What to work on:
Nothing but the lines from the one with "The image size is (826, 916)." through the final line of the entries below should be written out, each exactly as given.

Available records:
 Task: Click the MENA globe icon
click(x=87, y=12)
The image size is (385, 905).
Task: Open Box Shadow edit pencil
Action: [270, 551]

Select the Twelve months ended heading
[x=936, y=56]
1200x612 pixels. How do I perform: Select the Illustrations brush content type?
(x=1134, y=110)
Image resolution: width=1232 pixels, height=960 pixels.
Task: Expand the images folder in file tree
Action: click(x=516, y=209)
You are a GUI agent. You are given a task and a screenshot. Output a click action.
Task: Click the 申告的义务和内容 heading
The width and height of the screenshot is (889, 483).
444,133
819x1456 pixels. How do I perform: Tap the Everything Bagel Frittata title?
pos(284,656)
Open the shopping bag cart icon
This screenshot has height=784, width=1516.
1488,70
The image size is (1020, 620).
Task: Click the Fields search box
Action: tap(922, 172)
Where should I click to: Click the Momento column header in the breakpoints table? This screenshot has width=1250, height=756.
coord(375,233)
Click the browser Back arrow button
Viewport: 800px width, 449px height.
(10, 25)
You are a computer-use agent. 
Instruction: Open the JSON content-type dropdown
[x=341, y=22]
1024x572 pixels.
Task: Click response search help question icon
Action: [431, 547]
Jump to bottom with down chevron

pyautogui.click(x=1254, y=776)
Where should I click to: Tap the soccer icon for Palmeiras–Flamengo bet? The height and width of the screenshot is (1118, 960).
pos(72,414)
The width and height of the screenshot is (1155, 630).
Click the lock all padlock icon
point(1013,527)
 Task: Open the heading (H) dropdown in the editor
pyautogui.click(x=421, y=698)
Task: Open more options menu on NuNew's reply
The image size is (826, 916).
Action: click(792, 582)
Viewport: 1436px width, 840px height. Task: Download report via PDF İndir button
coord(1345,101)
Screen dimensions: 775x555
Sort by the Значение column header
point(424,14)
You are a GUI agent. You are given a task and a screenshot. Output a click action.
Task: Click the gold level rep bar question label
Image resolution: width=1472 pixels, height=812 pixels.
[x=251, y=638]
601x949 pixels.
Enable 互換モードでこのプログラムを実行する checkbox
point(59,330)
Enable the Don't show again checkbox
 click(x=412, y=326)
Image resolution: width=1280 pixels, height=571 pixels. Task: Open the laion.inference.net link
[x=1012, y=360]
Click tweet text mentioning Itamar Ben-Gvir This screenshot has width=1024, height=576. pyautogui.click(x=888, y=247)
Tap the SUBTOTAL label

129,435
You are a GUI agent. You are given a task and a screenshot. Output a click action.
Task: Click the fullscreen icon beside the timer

Exercise solution:
The image size is (826, 916).
Action: click(792, 582)
Viewport: 1436px width, 840px height. Task: Download report via PDF İndir button
coord(1345,101)
Screen dimensions: 775x555
Sort by the Значение column header
point(424,14)
You are a GUI agent. You are given a task and a screenshot. Output a click action.
Task: Click the gold level rep bar question label
Image resolution: width=1472 pixels, height=812 pixels.
[x=251, y=638]
601x949 pixels.
Enable 互換モードでこのプログラムを実行する checkbox
point(59,330)
Enable the Don't show again checkbox
 click(x=412, y=326)
Image resolution: width=1280 pixels, height=571 pixels. Task: Open the laion.inference.net link
[x=1012, y=360]
Click tweet text mentioning Itamar Ben-Gvir This screenshot has width=1024, height=576. pyautogui.click(x=888, y=247)
Tap the SUBTOTAL label

129,435
You are a GUI agent. You are given a task and a screenshot. Output a click action.
Task: Click the fullscreen icon beside the timer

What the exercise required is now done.